Task requirements » Which lines below contain "message"? Pull them out.

▬▬▬▬▬▬

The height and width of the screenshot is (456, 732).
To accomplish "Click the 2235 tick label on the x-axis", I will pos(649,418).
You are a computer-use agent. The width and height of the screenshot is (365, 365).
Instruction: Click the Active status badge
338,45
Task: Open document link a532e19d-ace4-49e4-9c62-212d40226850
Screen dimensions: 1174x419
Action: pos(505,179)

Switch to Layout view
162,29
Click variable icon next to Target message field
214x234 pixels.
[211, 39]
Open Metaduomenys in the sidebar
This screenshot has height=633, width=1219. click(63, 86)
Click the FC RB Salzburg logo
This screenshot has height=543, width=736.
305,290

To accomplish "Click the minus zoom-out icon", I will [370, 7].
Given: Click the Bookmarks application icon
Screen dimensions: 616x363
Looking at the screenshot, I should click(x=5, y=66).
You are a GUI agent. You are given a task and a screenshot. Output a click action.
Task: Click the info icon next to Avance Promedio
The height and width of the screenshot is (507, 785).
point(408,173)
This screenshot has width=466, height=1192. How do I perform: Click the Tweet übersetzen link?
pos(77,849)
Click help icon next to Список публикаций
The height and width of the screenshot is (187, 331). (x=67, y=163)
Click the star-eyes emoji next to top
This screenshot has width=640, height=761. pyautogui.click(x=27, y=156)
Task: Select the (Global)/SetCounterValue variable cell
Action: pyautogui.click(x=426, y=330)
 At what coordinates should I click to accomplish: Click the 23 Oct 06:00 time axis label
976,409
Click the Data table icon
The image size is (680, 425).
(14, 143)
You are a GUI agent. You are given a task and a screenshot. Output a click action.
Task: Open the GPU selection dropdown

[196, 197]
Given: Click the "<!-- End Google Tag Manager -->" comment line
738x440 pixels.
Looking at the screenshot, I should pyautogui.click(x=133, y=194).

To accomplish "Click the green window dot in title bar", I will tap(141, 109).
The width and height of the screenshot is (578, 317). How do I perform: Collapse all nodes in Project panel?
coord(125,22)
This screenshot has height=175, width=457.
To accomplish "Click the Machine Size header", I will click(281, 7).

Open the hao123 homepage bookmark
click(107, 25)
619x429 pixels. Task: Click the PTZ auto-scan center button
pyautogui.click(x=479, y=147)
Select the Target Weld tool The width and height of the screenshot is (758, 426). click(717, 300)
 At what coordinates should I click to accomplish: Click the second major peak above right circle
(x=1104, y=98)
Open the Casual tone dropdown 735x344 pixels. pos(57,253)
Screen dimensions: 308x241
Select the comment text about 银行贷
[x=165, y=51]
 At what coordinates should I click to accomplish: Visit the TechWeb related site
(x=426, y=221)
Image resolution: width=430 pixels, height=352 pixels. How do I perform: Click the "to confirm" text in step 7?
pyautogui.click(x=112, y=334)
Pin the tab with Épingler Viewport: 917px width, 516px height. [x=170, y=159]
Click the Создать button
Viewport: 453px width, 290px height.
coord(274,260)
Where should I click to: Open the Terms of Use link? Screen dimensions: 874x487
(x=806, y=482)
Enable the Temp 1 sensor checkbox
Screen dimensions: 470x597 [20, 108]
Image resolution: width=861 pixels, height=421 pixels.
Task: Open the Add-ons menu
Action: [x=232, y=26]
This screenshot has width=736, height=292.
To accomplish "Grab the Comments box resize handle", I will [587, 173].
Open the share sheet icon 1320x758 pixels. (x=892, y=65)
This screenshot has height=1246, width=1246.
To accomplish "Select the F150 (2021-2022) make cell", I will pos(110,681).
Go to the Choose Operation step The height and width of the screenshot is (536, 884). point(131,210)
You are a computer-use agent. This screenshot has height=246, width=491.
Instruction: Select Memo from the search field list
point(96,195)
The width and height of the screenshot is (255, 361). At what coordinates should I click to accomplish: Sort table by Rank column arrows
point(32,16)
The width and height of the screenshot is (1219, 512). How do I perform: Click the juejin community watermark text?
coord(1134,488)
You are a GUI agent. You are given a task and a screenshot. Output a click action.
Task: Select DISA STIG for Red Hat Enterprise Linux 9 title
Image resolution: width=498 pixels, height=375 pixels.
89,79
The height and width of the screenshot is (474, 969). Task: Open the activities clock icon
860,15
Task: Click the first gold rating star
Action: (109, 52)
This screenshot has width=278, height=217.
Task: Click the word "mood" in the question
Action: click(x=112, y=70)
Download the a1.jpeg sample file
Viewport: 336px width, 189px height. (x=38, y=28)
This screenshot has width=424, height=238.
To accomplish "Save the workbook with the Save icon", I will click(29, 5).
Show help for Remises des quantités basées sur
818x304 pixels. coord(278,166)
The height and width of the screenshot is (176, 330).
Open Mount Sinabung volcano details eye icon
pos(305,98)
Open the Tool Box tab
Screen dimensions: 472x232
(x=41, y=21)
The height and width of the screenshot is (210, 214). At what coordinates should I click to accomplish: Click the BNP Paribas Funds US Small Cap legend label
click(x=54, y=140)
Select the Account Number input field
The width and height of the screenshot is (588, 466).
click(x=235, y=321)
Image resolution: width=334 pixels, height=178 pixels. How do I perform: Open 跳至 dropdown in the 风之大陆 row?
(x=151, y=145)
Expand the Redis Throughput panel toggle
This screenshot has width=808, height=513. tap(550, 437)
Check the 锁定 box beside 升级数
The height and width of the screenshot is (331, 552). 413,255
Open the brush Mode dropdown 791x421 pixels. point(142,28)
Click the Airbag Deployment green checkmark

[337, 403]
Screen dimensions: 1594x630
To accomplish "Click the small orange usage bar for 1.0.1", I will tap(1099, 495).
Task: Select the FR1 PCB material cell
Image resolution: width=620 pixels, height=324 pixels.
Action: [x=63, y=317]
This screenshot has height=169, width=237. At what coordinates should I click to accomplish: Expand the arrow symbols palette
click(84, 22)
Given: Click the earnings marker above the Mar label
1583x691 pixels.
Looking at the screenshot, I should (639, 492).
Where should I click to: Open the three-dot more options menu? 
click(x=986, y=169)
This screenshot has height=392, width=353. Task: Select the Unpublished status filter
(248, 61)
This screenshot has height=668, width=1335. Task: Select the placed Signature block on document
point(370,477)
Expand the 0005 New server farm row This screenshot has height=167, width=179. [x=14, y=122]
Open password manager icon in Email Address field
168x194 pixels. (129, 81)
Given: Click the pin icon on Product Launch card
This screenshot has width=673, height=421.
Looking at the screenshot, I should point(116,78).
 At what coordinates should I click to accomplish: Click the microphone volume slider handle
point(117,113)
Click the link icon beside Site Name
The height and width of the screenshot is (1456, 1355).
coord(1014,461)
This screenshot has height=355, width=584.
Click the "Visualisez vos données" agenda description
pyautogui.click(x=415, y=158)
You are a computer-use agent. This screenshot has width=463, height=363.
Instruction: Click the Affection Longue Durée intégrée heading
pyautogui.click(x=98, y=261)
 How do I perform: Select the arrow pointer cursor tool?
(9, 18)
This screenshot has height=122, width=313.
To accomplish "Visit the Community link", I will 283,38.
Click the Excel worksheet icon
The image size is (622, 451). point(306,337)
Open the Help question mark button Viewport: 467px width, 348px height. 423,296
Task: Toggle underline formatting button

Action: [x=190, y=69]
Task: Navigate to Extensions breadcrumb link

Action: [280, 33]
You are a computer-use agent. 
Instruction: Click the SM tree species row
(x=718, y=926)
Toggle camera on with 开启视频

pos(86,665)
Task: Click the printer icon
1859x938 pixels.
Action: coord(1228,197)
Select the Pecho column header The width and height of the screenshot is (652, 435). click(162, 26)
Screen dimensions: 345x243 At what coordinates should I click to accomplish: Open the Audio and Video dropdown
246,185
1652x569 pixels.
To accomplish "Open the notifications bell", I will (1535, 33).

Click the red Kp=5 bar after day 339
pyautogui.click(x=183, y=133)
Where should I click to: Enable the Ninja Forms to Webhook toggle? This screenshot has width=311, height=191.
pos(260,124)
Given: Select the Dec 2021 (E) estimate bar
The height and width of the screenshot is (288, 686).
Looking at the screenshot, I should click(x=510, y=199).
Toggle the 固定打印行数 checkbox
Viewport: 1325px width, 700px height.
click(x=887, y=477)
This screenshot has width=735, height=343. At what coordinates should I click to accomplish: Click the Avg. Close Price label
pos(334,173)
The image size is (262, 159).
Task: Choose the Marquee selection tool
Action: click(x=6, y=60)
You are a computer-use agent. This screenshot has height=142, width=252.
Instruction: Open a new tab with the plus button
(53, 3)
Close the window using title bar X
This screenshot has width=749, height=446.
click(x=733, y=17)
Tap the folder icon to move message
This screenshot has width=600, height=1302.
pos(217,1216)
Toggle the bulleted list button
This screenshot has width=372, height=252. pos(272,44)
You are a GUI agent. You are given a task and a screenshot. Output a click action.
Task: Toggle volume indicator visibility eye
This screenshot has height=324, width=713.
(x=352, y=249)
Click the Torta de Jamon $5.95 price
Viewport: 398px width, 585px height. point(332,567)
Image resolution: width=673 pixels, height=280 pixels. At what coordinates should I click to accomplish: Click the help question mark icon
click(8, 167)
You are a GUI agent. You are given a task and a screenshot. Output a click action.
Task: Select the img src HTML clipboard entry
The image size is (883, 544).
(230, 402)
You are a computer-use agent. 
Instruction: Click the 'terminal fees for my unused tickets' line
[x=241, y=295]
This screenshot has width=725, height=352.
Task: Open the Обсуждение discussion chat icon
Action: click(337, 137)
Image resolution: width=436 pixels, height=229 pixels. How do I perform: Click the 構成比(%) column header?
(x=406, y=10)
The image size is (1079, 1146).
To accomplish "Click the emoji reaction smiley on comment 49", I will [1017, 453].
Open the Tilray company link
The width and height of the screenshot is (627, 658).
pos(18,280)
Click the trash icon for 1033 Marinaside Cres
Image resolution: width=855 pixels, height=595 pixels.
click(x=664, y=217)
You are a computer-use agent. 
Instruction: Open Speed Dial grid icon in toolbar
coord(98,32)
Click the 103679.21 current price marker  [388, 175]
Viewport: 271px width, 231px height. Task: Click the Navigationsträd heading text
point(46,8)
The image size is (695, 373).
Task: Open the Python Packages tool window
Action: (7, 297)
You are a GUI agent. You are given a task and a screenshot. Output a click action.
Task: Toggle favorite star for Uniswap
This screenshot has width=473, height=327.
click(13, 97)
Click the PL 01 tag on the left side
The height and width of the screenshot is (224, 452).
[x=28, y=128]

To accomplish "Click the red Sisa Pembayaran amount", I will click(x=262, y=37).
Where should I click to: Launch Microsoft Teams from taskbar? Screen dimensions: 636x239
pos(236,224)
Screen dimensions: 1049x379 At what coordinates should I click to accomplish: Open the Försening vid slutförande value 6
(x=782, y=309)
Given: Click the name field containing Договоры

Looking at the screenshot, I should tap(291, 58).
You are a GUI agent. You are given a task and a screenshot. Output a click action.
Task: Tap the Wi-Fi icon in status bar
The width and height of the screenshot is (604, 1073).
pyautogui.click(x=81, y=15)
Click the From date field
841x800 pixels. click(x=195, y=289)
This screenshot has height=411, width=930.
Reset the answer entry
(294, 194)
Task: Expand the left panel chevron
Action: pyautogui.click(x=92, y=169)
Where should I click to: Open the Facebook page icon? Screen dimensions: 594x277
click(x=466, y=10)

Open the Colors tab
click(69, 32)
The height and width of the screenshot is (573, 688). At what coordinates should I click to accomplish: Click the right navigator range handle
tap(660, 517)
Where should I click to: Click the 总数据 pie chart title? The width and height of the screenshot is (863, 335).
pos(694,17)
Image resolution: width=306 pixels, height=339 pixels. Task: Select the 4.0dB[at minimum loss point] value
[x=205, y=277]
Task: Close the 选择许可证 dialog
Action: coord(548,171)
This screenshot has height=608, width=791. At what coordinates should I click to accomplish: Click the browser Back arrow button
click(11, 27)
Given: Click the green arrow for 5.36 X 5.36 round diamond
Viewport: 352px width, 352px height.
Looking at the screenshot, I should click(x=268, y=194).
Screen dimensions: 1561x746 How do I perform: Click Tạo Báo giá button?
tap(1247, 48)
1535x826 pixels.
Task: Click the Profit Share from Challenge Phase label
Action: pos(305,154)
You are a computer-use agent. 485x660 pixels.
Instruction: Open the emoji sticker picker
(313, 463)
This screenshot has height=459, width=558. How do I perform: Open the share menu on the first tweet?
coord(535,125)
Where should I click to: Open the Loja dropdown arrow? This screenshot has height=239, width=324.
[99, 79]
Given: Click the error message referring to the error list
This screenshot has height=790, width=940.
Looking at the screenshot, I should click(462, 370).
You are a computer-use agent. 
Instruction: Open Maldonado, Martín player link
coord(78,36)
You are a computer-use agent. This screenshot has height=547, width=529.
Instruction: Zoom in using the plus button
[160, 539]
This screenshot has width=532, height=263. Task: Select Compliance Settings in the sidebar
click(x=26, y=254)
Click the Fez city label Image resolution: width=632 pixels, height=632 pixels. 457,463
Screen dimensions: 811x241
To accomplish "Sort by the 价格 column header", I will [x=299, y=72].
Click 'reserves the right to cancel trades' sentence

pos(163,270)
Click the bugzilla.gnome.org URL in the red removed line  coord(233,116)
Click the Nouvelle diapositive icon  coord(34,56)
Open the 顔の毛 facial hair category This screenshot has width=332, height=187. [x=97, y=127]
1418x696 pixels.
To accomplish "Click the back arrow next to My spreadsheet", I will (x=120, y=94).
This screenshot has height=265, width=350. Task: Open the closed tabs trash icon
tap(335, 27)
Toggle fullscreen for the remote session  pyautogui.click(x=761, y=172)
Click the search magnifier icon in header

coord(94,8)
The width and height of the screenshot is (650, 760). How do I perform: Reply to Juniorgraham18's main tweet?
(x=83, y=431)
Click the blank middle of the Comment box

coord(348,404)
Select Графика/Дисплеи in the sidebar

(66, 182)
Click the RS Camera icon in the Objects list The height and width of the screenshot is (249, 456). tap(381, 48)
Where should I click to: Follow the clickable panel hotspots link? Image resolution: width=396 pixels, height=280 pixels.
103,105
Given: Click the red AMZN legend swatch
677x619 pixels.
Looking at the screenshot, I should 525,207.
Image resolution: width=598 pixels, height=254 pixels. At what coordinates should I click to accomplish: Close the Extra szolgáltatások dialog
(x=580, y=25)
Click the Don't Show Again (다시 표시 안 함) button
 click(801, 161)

▬▬▬▬▬▬

Response area »
Click variable icon next to Target message field
Tap the folder icon to move message
Given: Click the error message referring to the error list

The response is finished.